The miserable woman -- most of us might recognize the type; growing up, our baseball-confiscating neighbor was Mrs. Smith -- happens to be white and most of the residents around her are black. Tensions are always high, and she is a frequent caller to the local Florida police department. There are so many calls, that officers are on a first-name basis with many of the folks, and there is enough body-cam video to stitch together a full narrative of the events that lead to violence and consequences.
Filmmaker Geeta Gandbhir, in fact, might be too in love with the gimmick -- a little too faithful to the body-camera footage, which sometimes can muffle dialogue or create confusion among the characters, sometimes blurred out.

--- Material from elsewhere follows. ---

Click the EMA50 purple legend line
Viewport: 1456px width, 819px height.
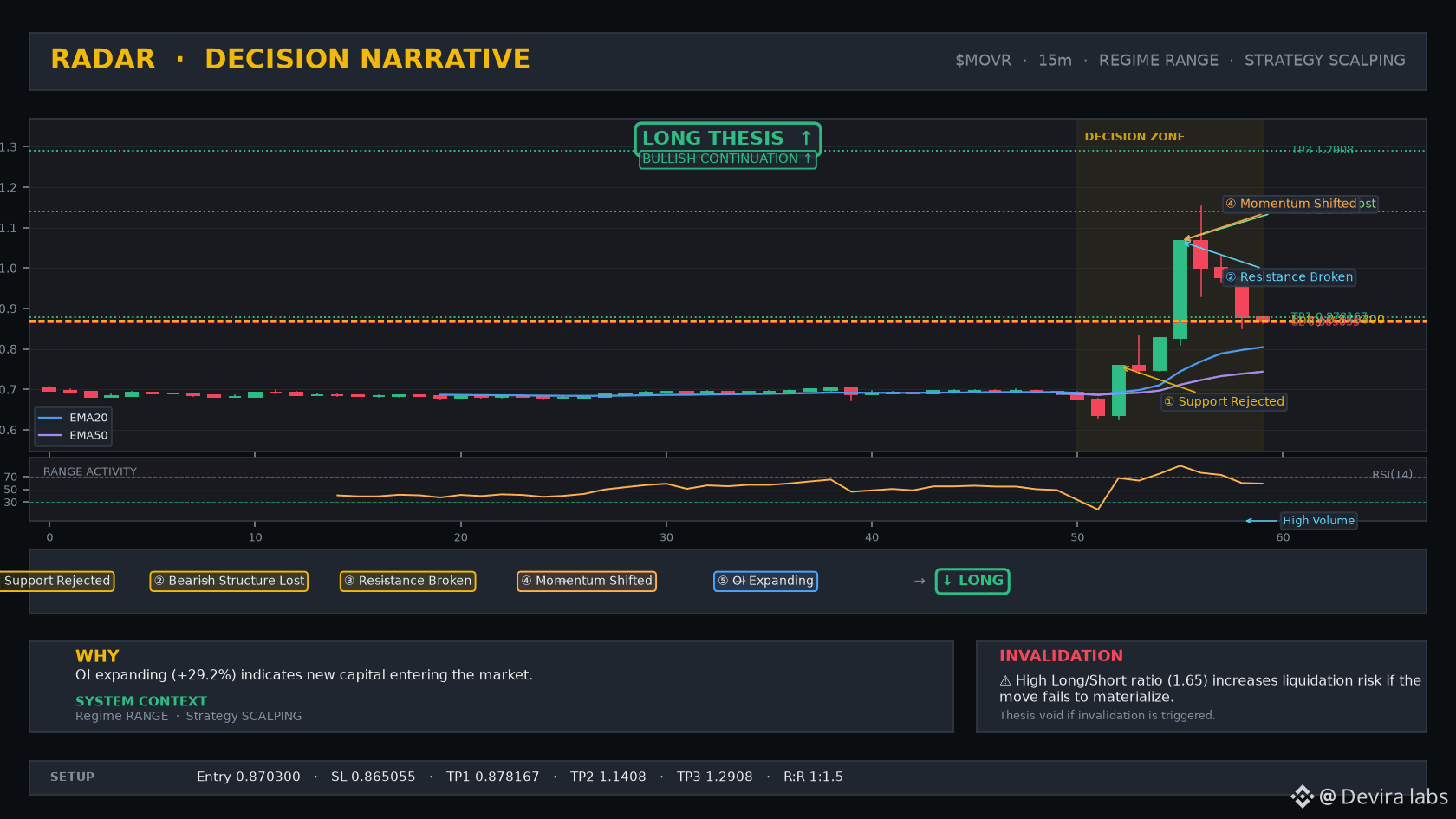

But as shtick, it's effective, and the story is compelling. This neighborhood "Karen" suffers from irrational fears, though you can't help thinking that the kids, at times, are toying with her.
The jittery cameras -- especially when an emergency occurs -- ratchet up the tension. It is tough to watch a father have to break bad news to his children and console them. It is also fascinating to watch the woman in question, Susan, reckon with the fallout of what happens. Interrogation-room scenes become curious psychological studies, matching any TV procedural. Gandbhir curates a sharp examination of how Americans struggle to live side by side in peace (and quiet).

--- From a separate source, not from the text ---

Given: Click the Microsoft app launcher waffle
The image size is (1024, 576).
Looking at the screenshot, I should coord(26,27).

REBEL ROYALS: AN UNLIKELY LOVE STORY (C-minus) - There is an interesting premise here, but this cheap production about a European princess marrying a gay American con man (and ex-con) never rises above a bland tale of fish-out-of-water true love.
Rebecca Chaiklin, coming off her success with the Netflix series "The Tiger King," offers up an odd combination of "Lifestyles of the Rich and Famous" and "Real Housewives of Oslo." She introduces us to Norway's Princess Martha Louise, a divorced mom who is willing to shed her royal duties in order to wed Durek Verrett, a self-styled shaman who scans as gay, though he claims to be bisexual. He also is black, and Chaiklin has plenty of opportunities to photograph him surrounded by a sea of white Norwegian faces.
The film opens with promise, as Verrett is quite the dandy and a tantalizing leading man who might have ulterior motives, and Martha, with her teen and young-adult daughters, is a sympathetic human face of an exhausted celebrity. But we're playing in the minor leagues here -- this isn't exactly the House of Windsor or the love story of Edward and Wallis. And the final third of the movie is indistinguishable from your basic basic-cable wedding-planner reality show.
Verrett's diva act and new-age snake-oil antics grow weary, and it's difficult to get as jazzed about this "romance" as the tabloid-hungry Norwegians seem to get. It feels like the one who scammed here is Chaiklin, who probably thought she had a sizzling story to tell.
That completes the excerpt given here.